Tuesday, March 27, 2007

The bean trees

WonderGirl's school held a silent auction this weekend. I'm not clear on whether this is a widespread practice, or if it's just incredibly popular in our town, but all of the private schools/daycares/after school clubs/people who just met yesterday but are BFF! have these gigantic spring fundraisers. The parents run around town, jockeying for donations from local businesses; the auction committee spends an impressive amount of time hanging curtains in the school's multipurpose room to hide the fact that ductwork and/or electrical boxes exist; the students Do Artwork to sell.

WonderGirl's class made a suprisingly beautiful series of seasonal trees out of beans. The Great Northern, the adzuki, the pinto, they were all represented. The spring tree had what I think were supposed to be dogwood blooms, but with five petals instead of four (guess someone at the Quaker school isn't up on their Christ symbolism). The winter tree had a thin layer of snow on the branches, which means the kids were feeling especially creative given the local weather, and the sky was a striking orange - nuclear winter? In any case, the trees were large, nicely framed, and definitely on a different level than the combination of handprints and Pollock-inspired dripping that I'd seen at the auction at WonderGirl's previous preschool. Just thinking about all the tiny fingers, meticulously gluing each of the thousands of beans, was a bit overwhelming for me. I warned WonderGirl ahead of time that it was unlikely we'd be able to buy the trees at the auction, because I'd assumed they'd be sold as a set and I'd heard another mom say that she was prepared to spend up to $300 for them. Our budget doesn't include $300 for beans.

I had no idea what was coming.

It turned out the trees were to be auctioned separately. I let myself hope a bit; there are fifteen families in the class, four trees, how many people really want to hang beans in their houses? The first tree went for $400. It didn't improve from there. Those trees brought in $1700 for the school.

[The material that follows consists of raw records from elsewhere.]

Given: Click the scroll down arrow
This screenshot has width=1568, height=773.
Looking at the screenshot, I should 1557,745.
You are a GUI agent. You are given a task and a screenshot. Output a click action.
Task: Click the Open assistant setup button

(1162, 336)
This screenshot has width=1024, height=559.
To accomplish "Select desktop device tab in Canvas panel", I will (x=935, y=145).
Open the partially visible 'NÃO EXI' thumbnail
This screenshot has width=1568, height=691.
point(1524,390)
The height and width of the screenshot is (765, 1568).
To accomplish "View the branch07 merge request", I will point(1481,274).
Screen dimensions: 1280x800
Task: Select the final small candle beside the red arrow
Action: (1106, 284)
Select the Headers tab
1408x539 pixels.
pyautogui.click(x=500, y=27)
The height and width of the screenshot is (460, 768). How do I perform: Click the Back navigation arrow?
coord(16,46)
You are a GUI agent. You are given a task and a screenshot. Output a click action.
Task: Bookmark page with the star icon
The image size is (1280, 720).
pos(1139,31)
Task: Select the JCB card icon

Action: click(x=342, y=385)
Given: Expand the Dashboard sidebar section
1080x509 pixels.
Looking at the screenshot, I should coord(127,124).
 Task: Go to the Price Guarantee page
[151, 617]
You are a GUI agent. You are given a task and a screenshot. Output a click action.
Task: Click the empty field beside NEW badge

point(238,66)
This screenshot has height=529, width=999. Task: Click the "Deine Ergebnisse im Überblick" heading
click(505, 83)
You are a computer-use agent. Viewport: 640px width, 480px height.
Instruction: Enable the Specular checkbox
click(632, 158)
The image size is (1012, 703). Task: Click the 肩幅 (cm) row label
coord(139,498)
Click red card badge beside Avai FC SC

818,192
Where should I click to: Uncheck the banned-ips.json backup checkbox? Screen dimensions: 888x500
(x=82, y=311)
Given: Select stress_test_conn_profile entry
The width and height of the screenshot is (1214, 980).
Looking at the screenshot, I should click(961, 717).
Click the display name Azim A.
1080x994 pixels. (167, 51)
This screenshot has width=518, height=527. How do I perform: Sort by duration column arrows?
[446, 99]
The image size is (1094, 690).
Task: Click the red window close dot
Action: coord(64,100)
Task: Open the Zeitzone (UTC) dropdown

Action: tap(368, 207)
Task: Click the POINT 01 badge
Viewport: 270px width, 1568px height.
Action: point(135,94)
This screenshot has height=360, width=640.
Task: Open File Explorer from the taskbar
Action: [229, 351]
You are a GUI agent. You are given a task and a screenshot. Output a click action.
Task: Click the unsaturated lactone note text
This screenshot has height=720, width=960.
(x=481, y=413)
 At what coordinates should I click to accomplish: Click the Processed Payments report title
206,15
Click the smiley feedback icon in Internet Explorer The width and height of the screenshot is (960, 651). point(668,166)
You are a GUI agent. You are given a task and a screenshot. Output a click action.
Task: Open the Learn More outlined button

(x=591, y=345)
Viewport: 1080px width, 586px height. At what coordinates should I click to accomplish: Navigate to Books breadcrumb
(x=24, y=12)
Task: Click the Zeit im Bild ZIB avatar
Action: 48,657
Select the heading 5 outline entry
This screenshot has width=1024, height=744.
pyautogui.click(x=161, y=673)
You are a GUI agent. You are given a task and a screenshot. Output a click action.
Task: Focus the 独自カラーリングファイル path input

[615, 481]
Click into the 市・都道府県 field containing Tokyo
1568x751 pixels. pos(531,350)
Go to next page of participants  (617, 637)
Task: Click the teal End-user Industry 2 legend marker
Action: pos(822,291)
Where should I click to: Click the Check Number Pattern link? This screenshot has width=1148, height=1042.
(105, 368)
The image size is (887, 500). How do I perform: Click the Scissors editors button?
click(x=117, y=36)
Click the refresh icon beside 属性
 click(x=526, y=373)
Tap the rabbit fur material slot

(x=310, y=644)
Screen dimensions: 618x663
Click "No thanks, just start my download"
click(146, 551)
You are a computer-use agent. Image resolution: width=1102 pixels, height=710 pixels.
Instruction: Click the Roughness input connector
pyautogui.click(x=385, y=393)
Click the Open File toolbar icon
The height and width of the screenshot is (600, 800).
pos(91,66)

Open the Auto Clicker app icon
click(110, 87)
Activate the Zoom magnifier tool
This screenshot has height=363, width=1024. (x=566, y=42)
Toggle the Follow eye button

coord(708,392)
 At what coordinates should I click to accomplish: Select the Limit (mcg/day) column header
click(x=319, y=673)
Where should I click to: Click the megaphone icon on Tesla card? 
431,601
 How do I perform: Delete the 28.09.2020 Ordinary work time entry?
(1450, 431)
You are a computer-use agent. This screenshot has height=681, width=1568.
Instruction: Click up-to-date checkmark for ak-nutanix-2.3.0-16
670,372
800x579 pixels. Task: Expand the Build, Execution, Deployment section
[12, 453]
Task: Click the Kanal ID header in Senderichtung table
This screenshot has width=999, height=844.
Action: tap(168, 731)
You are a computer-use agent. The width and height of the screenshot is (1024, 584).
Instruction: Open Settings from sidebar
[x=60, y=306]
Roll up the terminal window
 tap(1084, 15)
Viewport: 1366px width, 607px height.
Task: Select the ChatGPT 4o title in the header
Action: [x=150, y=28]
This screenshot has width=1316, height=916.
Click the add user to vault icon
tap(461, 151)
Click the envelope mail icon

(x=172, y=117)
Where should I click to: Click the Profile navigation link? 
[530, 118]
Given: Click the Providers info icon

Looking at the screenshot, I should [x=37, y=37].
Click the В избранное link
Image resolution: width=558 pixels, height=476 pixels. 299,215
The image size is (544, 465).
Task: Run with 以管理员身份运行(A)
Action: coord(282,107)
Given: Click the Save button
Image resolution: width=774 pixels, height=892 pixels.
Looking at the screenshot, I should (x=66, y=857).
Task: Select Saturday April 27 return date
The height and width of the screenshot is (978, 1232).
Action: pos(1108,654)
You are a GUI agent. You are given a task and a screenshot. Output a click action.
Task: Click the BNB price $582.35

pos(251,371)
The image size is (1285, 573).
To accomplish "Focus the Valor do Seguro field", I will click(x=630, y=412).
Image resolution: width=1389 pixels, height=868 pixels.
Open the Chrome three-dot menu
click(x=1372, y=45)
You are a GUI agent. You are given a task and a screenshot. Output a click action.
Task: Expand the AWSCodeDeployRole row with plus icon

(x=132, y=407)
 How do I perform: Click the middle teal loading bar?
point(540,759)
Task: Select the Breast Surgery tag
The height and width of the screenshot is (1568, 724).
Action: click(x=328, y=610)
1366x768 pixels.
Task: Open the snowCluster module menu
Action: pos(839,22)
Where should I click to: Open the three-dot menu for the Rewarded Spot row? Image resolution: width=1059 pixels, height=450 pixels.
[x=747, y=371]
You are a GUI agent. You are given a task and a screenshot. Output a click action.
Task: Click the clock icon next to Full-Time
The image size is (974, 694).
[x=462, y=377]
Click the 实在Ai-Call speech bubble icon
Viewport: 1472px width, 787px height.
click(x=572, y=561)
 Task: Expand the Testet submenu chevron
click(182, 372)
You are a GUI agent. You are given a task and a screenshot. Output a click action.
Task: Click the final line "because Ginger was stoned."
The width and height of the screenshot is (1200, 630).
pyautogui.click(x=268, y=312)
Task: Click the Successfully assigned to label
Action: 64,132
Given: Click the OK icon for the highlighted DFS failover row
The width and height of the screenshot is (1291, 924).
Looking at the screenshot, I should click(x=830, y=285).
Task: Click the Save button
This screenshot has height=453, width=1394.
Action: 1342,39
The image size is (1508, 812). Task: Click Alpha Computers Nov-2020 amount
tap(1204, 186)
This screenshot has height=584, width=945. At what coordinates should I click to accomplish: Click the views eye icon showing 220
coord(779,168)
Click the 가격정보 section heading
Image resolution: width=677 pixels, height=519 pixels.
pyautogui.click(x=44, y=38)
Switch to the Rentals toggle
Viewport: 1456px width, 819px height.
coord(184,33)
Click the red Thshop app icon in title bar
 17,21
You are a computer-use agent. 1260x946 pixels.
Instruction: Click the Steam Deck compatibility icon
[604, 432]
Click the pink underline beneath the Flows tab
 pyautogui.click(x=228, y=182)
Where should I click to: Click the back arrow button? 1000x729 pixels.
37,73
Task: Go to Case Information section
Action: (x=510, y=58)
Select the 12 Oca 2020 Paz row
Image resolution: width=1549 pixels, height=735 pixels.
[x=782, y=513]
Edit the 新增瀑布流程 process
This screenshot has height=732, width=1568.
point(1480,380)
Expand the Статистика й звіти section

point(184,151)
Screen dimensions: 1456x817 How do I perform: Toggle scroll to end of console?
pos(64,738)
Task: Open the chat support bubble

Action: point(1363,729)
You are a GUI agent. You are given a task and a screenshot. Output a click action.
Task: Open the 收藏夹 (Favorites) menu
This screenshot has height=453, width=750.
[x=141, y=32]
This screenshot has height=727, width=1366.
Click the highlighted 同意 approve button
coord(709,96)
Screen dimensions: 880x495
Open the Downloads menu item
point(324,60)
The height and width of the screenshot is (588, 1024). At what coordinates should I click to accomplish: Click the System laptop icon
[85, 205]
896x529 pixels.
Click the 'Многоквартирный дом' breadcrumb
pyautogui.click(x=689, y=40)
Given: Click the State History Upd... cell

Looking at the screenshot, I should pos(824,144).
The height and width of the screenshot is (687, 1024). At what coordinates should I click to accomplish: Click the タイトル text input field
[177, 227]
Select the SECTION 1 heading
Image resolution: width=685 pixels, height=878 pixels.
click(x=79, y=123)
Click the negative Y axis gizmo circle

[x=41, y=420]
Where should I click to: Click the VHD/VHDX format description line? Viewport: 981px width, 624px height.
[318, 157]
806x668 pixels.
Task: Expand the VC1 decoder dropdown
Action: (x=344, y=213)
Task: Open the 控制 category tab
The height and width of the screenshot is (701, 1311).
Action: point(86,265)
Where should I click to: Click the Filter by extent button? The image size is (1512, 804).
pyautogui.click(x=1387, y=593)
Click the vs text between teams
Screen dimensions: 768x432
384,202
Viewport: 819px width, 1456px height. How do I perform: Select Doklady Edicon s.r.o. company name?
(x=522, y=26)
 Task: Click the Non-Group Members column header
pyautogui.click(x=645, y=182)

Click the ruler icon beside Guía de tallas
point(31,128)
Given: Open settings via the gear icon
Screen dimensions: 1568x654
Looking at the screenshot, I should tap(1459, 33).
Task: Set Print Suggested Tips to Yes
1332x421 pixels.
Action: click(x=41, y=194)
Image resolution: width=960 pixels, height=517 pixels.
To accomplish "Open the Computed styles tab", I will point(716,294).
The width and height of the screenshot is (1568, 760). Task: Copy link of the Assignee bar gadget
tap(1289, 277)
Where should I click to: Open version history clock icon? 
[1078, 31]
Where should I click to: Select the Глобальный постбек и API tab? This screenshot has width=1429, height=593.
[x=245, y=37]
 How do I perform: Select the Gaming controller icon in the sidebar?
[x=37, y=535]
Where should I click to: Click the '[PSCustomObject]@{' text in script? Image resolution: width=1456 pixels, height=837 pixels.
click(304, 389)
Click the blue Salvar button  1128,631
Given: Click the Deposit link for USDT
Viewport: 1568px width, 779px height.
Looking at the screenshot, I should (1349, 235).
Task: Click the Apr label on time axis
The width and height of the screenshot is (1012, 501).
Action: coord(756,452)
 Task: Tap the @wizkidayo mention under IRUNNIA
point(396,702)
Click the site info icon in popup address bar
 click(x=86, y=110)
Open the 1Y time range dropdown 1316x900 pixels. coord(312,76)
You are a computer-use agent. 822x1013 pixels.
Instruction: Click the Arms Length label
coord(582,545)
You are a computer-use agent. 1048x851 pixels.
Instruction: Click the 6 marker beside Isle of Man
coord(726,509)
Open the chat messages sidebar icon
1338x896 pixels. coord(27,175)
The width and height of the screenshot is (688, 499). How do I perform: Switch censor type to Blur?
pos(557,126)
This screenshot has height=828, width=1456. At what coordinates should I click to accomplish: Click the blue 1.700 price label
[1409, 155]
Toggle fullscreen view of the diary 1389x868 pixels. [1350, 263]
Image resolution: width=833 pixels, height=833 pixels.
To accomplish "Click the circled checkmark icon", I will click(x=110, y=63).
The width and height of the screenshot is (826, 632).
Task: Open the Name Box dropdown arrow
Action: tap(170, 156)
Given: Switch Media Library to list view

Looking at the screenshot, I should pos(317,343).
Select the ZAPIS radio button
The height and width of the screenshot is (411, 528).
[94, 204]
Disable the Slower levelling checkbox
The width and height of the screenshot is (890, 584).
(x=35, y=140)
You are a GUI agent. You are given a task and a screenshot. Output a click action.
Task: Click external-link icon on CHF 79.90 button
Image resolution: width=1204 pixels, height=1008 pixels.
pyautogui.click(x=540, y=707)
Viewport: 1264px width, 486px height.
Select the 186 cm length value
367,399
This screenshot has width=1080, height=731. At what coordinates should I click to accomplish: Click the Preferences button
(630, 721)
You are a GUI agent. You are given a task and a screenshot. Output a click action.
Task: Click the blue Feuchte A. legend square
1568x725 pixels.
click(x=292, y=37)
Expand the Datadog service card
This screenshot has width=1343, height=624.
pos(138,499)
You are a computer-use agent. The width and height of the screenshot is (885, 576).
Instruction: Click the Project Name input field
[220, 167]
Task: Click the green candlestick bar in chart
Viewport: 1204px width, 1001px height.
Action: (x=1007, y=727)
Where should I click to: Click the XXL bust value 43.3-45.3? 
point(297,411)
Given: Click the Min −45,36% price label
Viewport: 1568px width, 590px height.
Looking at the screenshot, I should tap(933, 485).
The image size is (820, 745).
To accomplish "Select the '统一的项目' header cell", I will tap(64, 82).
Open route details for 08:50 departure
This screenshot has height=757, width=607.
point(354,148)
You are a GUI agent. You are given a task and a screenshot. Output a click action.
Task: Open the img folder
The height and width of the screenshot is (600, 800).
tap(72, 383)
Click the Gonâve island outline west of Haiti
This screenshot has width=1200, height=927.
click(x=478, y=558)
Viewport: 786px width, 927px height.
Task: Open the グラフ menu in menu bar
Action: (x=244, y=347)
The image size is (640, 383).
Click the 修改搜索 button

I know that there are families at WonderGirl's school with extra money; I know the school needs big fundraisers to maintain its focus on providing an exceptional amount of financial aid and economic diversity in the student body. I know these things, but it was still startling to be there. We wrote our smallish check for the items we won, and came home to ponder the only beans in our house. The wet ones, in cans.